Lawmakers force education ministry to delay review

By Sean Lin  /  Staff reporter

Students who occupied the Ministry of Education on the night of July 23 during a protest over curriculum changes yesterday clench their fists outside the Taipei District Prosecutors’ Office before an impromptu press conference.

Photo: Wang Yi-sung, Taipei Times

The legislature’s Education and Culture Committee yesterday passed a proposal requiring the Ministry of Education to announce changes to social studies guidelines four months before holding public hearings on the revisions.

Democratic Progressive Party (DPP) Legislator Cheng Li-chun (鄭麗君) made the extempore proposal following a question-and-answer session with Minister of Education Wu Se-hwa (吳思華) during a meeting of the committee.

In a report the ministry delivered to the committee, it said it plans to hold a public hearing on curriculum guidelines for the planned 12-year national education system on Oct. 23 — the same day that they were to be announced.

Cheng criticized the scheduling, saying it could lead to more protests because it does not give the public a chance to review the proposed changes.

The ministry also said the review of social studies subjects, which are more likely to spark controversy, would be delayed until January.

Cheng asked Wu whether the ministry’s timetable was designed to evade legislative scrutiny, as the legislature is not scheduled to meet in January.

An opaque review process of the guidelines for high-school history, geography and civics textbooks led to a major protest on July 23, and it would be “unacceptable” for such an incident to be repeated, the lawmaker said.

The passage of the proposal means that the review of the social studies curriculum for the 12-year national education system, which is scheduled to be implemented in 2018, is to be held in February to coincide with the start of the next legislative session.

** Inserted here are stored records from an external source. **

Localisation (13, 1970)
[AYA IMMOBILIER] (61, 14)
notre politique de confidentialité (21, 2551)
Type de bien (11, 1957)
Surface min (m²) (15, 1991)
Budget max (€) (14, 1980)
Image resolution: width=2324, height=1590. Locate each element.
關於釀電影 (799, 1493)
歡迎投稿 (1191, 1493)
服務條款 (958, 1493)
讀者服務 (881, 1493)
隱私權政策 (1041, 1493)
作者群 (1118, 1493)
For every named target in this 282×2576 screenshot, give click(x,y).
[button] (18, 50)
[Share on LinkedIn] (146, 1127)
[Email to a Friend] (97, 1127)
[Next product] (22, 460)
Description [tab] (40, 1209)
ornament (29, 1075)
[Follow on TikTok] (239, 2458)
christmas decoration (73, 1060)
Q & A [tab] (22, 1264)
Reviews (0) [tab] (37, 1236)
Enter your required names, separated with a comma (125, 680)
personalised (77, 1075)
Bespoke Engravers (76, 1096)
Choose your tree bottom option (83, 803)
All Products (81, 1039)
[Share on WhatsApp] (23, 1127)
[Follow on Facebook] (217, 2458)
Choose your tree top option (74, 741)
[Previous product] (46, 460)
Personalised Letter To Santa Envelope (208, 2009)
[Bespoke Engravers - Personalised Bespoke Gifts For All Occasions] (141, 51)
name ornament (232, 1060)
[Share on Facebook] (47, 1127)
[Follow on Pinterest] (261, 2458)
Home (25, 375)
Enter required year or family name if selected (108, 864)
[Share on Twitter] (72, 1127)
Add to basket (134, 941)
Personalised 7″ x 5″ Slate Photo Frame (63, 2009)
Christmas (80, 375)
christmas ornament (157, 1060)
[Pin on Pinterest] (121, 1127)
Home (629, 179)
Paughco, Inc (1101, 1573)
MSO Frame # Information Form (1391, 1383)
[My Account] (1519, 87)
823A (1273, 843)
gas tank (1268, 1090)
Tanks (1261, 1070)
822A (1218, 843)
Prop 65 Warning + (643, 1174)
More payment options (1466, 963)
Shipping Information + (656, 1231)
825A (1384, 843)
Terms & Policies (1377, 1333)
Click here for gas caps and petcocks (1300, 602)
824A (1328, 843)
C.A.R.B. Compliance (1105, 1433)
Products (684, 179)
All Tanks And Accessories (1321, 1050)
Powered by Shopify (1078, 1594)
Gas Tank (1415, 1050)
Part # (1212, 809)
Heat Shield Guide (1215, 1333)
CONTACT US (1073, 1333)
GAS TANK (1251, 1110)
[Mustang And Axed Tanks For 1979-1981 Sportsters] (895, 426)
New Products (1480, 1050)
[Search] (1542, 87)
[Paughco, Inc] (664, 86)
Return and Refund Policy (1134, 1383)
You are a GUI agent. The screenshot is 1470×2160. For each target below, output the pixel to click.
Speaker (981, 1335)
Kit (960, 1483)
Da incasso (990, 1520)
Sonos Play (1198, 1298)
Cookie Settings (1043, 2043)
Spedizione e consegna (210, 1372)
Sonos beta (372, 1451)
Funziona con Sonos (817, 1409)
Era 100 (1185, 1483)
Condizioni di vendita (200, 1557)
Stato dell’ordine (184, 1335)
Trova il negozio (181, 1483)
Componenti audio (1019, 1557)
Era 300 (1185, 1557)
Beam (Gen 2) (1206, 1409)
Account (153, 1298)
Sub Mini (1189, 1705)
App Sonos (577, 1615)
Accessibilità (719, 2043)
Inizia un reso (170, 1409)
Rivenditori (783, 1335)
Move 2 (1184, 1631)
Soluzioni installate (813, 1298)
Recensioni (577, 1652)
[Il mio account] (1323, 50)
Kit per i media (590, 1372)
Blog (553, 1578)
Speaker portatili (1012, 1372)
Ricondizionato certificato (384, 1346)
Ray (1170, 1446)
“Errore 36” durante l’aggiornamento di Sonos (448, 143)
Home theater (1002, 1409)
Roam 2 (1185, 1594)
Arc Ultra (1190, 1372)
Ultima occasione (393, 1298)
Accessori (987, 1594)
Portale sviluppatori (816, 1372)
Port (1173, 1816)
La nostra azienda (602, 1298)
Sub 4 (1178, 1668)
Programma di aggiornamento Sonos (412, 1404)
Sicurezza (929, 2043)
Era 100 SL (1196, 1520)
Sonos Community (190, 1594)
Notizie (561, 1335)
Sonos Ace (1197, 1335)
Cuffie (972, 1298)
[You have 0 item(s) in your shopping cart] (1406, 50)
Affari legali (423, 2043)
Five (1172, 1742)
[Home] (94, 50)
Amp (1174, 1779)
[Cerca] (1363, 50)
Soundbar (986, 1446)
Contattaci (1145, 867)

Cheng also asked Wu why the ministry had established a task force last year to review contentious curriculum guidelines instead of reshuffling its curriculum review committee as ordered by Premier Mao Chi-kuo (毛治國).

Establishing a task force made up of just a handful of government-contracted academics is different from reshuffling the committee, since any decision reached by the task force would have to be delivered to the committee, which has the final say on whether to implement the decisions, Cheng said.

She also criticized the ministry’s account of the lawsuits it filed against student protesters and three reporters who entered the ministry on July 23, saying it contradicted a report from the National Police Administration.

The police said Zhongzheng First Police Precinct officers arrested the protesters and reporters after the ministry said it would sue anyone who breached its compound, but the ministry said it decided to take legal action on the advice of the Taipei Police Department Mobile Division. The two agencies were trying to pass the buck over the arrests, Cheng said.

Six of the students arrested for entering the ministry on July 23 yesterday appeared for a court hearing in Taipei. Yin Juo-yu (尹若宇) and Chen Po-yu (陳柏瑜) told an impromptu news conference they would shoulder all legal responsibility for their actions.